Yang pertama hasan hanafi peranannya sebagai seorang pemikir
revolusioner. Setelah revolusi islam iran menang , ia meluncurkan kiri islam.
Salah satu tugasnya adalah untuk mencapai revolusi tauhid (keesaan, pengesaan :
konsep inti islam pandangan dunia islam). Dalam hal ini, ia dapat
mengkategorikan sebagai pemikir islam revolosioner, seperti ali syariati.
Yang kedua adalah sebagai seorang reformis tradisi
intelektual islam klasik. Dalam hal ini, ia mirip posisi muhammad abduh
(seorang pemikir terkemuka, 1849 - 1905). Sebagai seorang reformis tradisi
islam, hasan hanafi adalah seorang nasionalis sebagaimana abduh.
Yang ketiga adalah penerus gerakan al – afgani (1838 - 1896).
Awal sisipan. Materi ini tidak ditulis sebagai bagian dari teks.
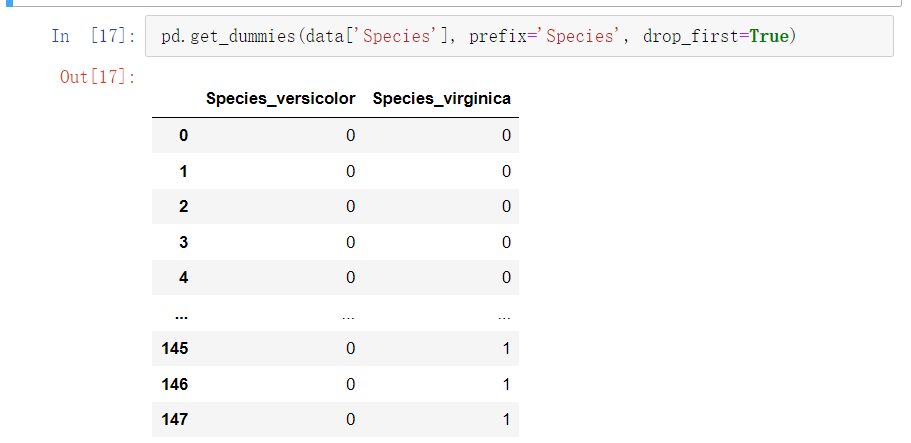Screen dimensions: 911x443
Task: Select row index 145 in the dataframe
Action: (x=174, y=349)
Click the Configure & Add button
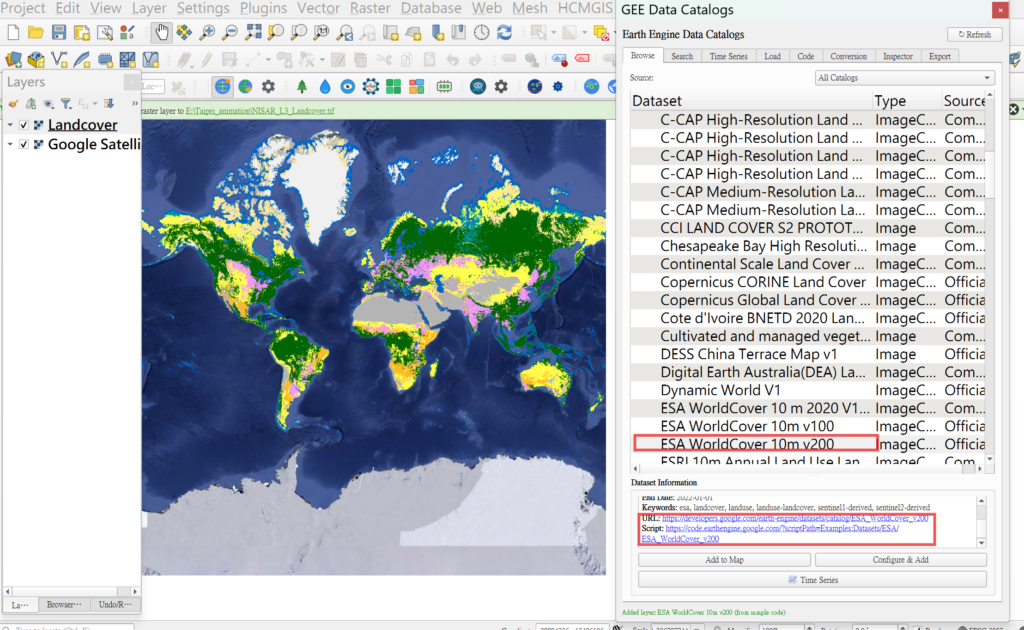 [x=900, y=560]
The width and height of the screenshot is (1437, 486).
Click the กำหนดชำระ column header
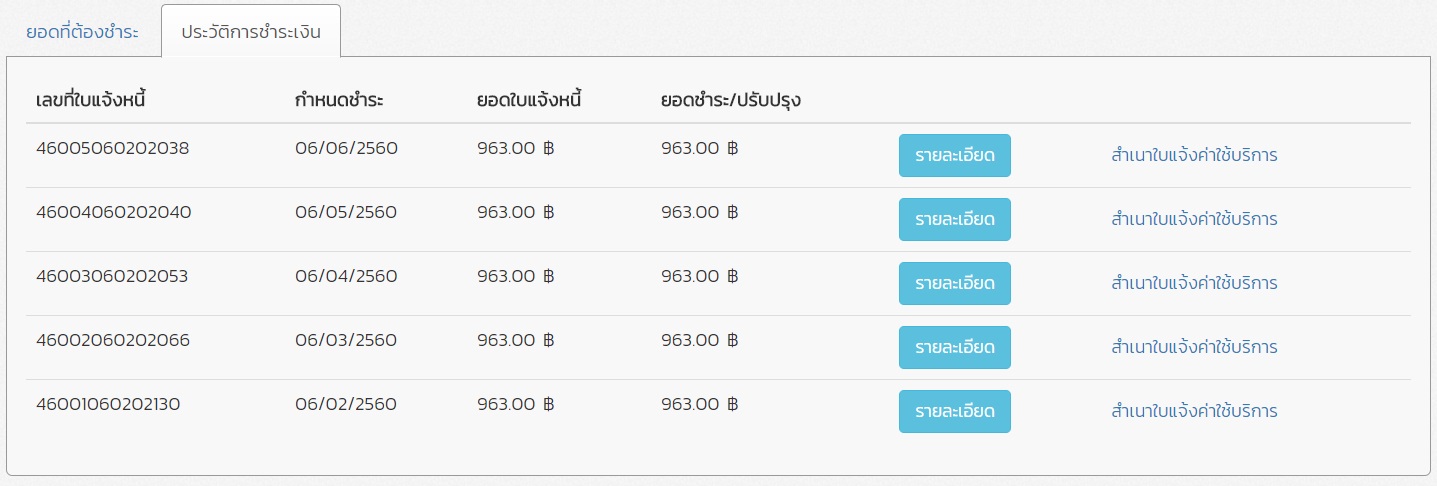tap(340, 100)
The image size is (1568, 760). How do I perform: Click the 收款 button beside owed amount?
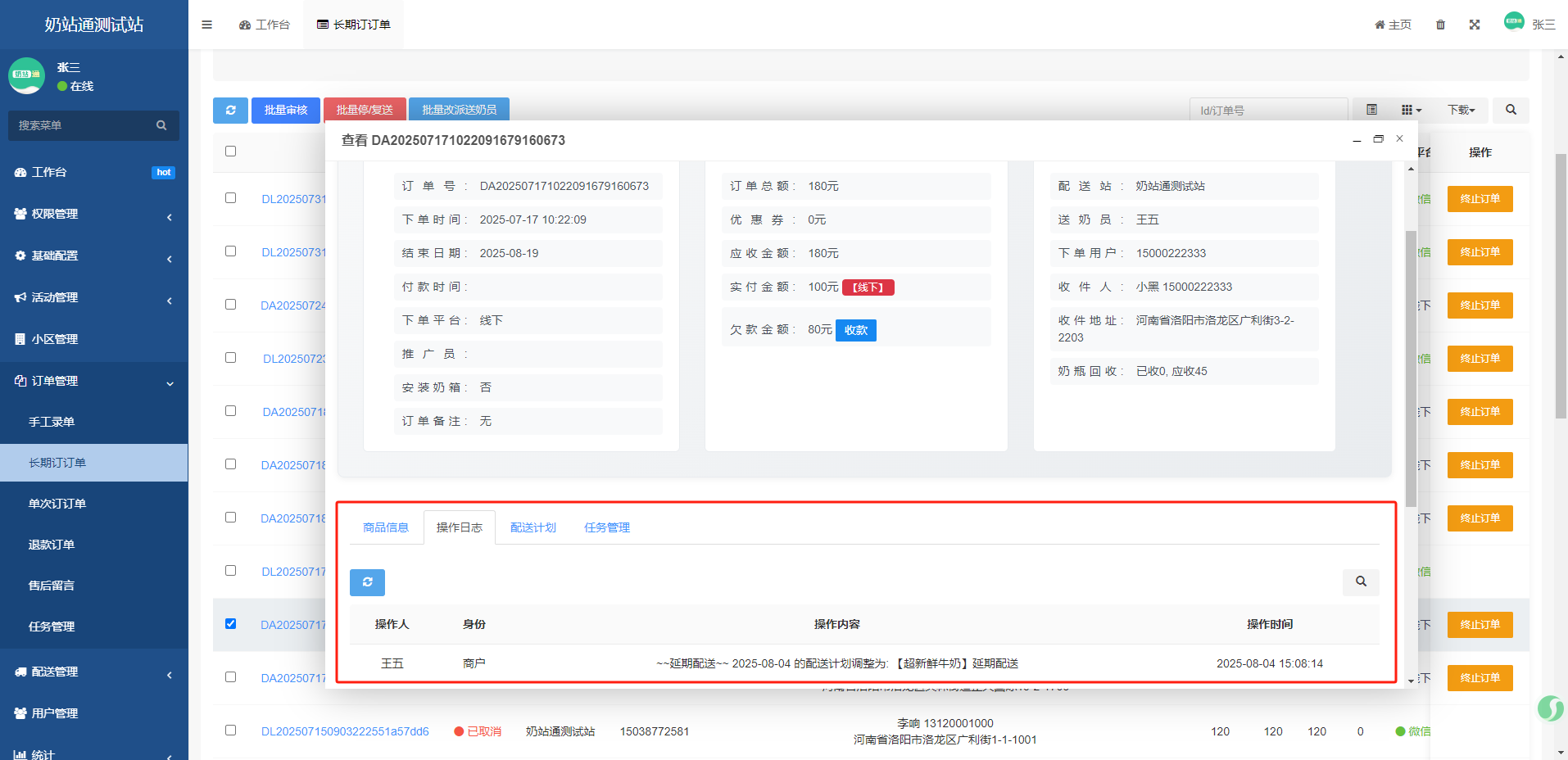click(855, 330)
Al – afgani adalah pendiri gerakan islam modern, yang disebut sebagai suatu
perjuangan melawan inperialisme barat dan untuk memepersatukan dunia
islam.Terbagi imperialisme, zionisme, dan kapitalisme dari luar; kemiskinan,
ketertindasan, dan keterbelakangan dari dalam kiri islam berfokus pada problem
– problem era ini.
Untuk membangun eksposisi sosok hanafi, yang mendimensikan
alun “protes,oposisi, dan revolusi “, pada bagian kedua, kusnadiningrat
menganstruk perkembangan pemikiran dan karya-karya dari hasan hanafi. Alur
uraian terbagi ke dalam tiga periode :” periode pertama berlangsung pada
tahun-tahun 1960-an ; periode kedua pada tahun-tahun 1970-an, dan periode
ketiga dari tahun-tahun 1980-an sampai dengan 1990-an .”
Periode 1960-an ialah periode hanafi menggerus filsafat dan
ilmu sosial di ranah prancis. Penggalianya (1956-1966) ini kelak memengaruhi
rekonstruksi pemikiran islam yang digelorakan hassan hanafi. Sementara mesir
tengah diombang – ambing gerakan
nasionalistik-sosialistik populistik,yang melontarkan ideologi pan arabisme,dan
kekalahan mesir dari israel (1967). Untuk tujuan rekonstruksi itu, selama
berada di prancis ia mengadakan penelitian tentang ,terutama,metode
interprestasi sebagai upaya pembaharuan bidang ushul fiqih (teori hukum
islam,islamic legal theori) dan tentang fenomenologi sebagai metode untuk
memahami agama dalam konteks realitas kontemporer.